* AUSGANGSTEXT:
------------------------------------------------------------

Anna Baydak

Anna Baydak - Burg Giebichenstein Kunsthochschule Halle

Farbwahrnehmung – Burg Giebichenstein Kunsthochschule Halle

Deutsch:

Wie nehmen wir die Farbe wahr? Gibt es sie überhaupt? Was ist Farbe?

Bei keiner dieser Fragen können wir sicher sein, dass wir eine Antwort bekommen, und wir können auch nicht sicher sein, dass die Person neben uns die gleiche Farbe sieht wie wir. Selbst Menschen mit Synästhesie können sich nicht auf die gleiche Wahrnehmung der Farbe einigen. In diesem Fall müssen wir feststellen, dass wahrscheinlich jeder Betrachter die Oberfläche in einer bestimmten Farbe wahrnimmt. Das ist vermutlich auch der Grund, warum die Farbe so oft von Philosophen, Künstlern, Designern und Wissenschaftlern untersucht wird. Ich war immer fasziniert von der Farbe als einem der wichtigsten Bestandteile der Welt, die wir sehen.

------------------------------------------------------------

* ERFASSTE ANGABEN:
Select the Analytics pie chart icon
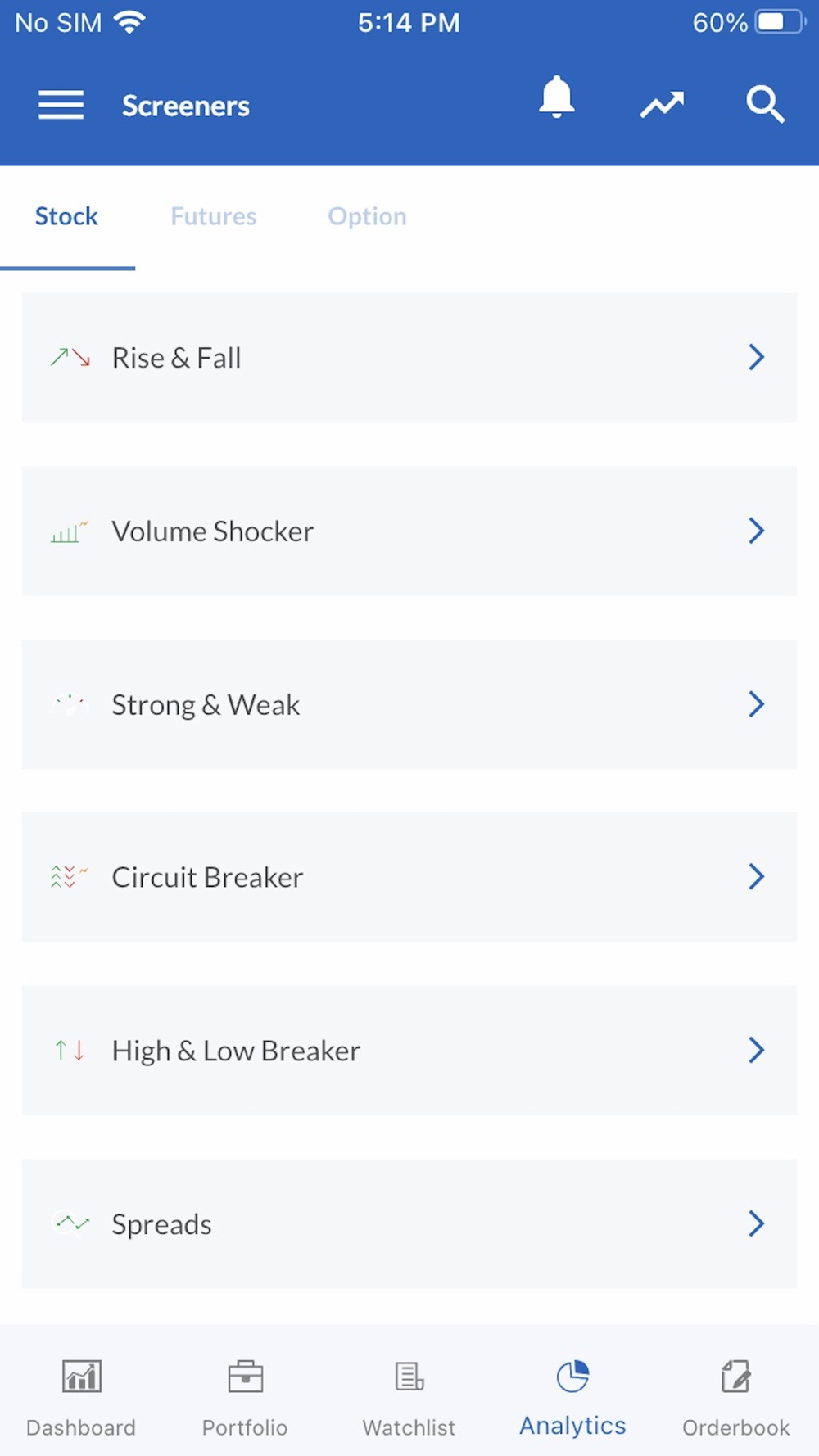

------------------------------------------------------------

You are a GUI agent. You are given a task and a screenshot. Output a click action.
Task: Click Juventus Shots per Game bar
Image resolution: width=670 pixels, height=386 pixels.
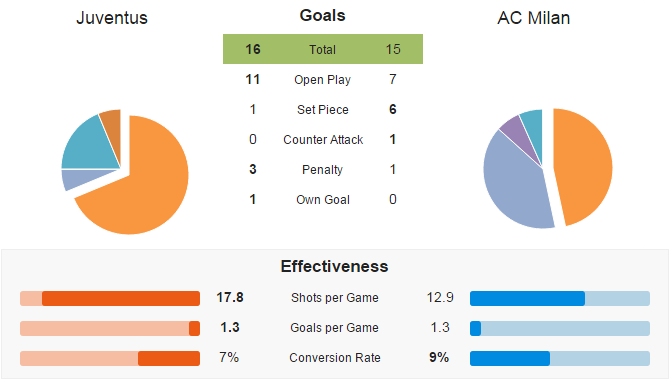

------------------------------------------------------------

* ARBEITSANWEISUNGEN:
1. Beantworten Sie diese Fragen zum Text über Farbwahrnehmung:
(a) Welche Hochschule nennt der Text in seinen Überschriften?
(b) Welche Menschen können sich laut Text ebenfalls nicht auf die gleiche Wahrnehmung der Farbe einigen?
(c) Wer untersucht die Farbe laut Text so oft?
2. Schreiben Sie den Text über Farbwahrnehmung nach seinem letzten Satz weiter.
Die Einträge stammen aus einer anderen Quelle als der Text.

* ERGEBNISSE JE AUFGABE:
1.
(a) Die Burg Giebichenstein Kunsthochschule Halle.
(b) Menschen mit Synästhesie.
(c) Philosophen, Künstler, Designer und Wissenschaftler.

2.
Die andere außergewöhnliche Fähigkeit der Farbe besteht darin, nur an der Oberfläche erkennbar zu sein. Daraus ergibt sich die Idee, dass Farbe und Form untrennbar miteinander verbunden sind. Da die Ebene nur ein bestimmtes Strahlenspektrum reflektiert, verleiht sie der Farbe je nach ihrer Qualität einen bestimmten Farbton und eine bestimmte Sättigung. Sie wirkt sich auch auf die Oberfläche selbst — und damit auf die Form — aus, indem sie ihr ursprüngliches Erscheinungsbild visuell verzerrt. Zum Beispiel wird Schwarz geschrumpft, Weiß dehnt sich aus, Rot bläht sich auf und macht es geschwollen, Gelb schärft sich, und Blau zieht sich zurück. Aus diesen und einigen persönlichen Beobachtungen habe ich ermittelt, welche Formen mit welcher Farbe in Verbindung gebracht werden können. Gelb ist ein Strahl oder eine spitzwinklige Form, denn Gelb sticht und brennt wie Senf, Blau ist ein Kreis, als eine sich verengende Tiefe, Rot ist ein Quadrat, als eine Form, die die maximale Fläche einnimmt und sich wie verschütteter Wein ausbreitet.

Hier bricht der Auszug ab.